Today's CAT tools also have direct PDF file import features, but the resulting docx file (Microsoft Word format that is generated internally by the CAT tool) will contain many extra line breaks. These line breaks need to be removed so translators can efficiently work on the document. Otherwise, the translator will need to repeatedly use the join segment feature while translating in the CAT tool. 

So, if no source INDD file is available, or if Microsoft Word format is preferred as an intermediate file for some reason, here is a traditional, minimum pre-processing for translators.

  1. Open the PDF in Adobe Reader. Select all and copy.

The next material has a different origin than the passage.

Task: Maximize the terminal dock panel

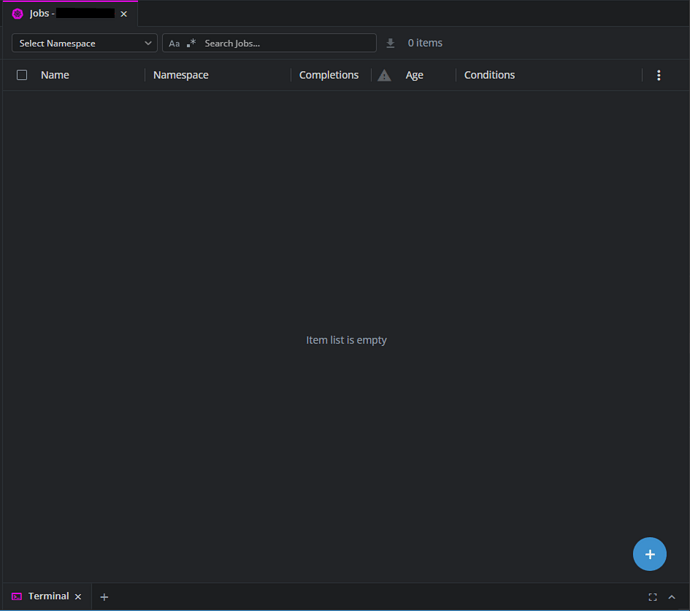Action: [653, 597]
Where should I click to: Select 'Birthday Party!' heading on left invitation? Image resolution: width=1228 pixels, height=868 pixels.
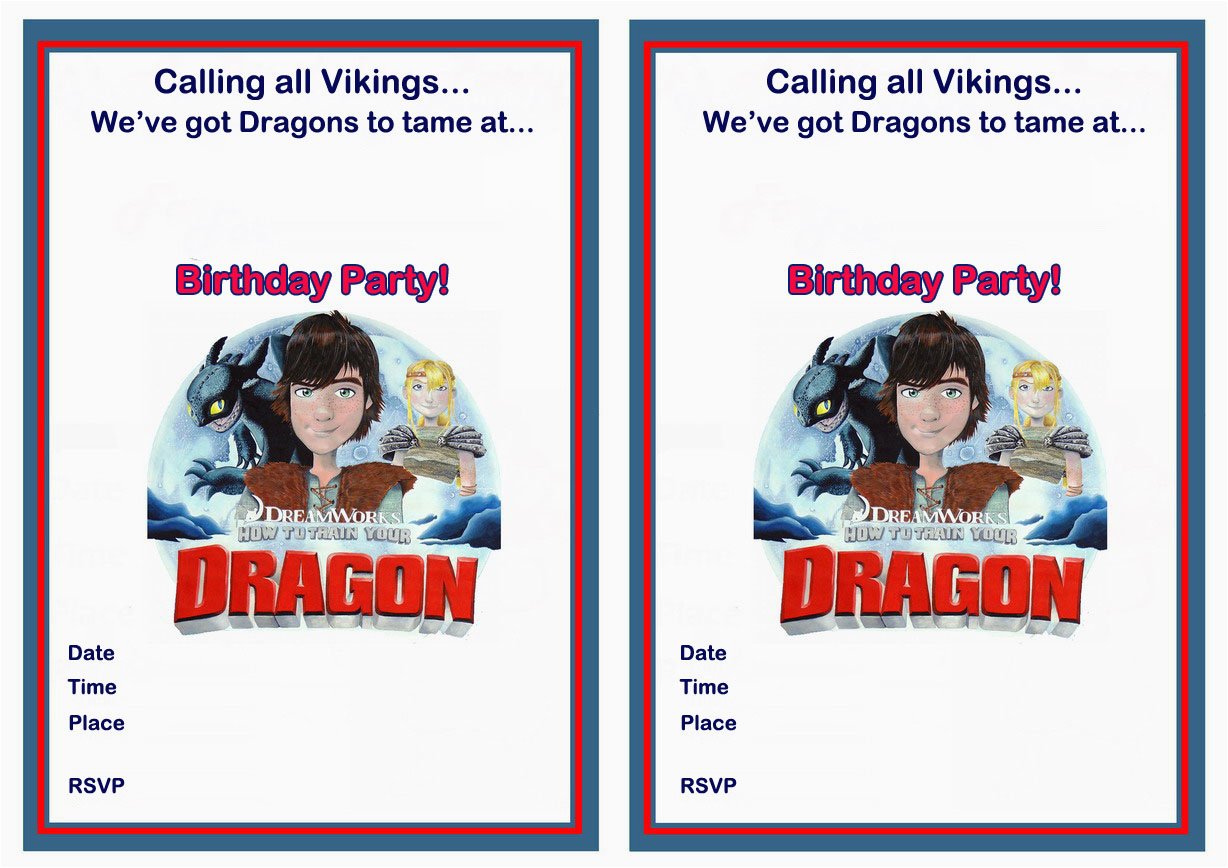point(312,281)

This will store the PDF content as rich text format although some formatting can be lost.
  2. Open Microsoft Word and paste the clipboard content. At this point, the Word file contains many unwanted line breaks. 
  3. Open Advanced Find and Replace in Word, and select the Use Wildcards option.
  4. Find [^l^13]([!A-Z]) and replace with a whitespace + \1. See below for the screenshot.
    Line break replacement in Word
  5. Go through the document by clicking the Find Next button, and click the Replace button if the line break is not needed. 
There can be more formatting issues, such as extra page breaks, repeated header and footer texts, and inappropriate 2-column paragraphs. However, the approach explained above can be a starting point to make the body of the document translatable.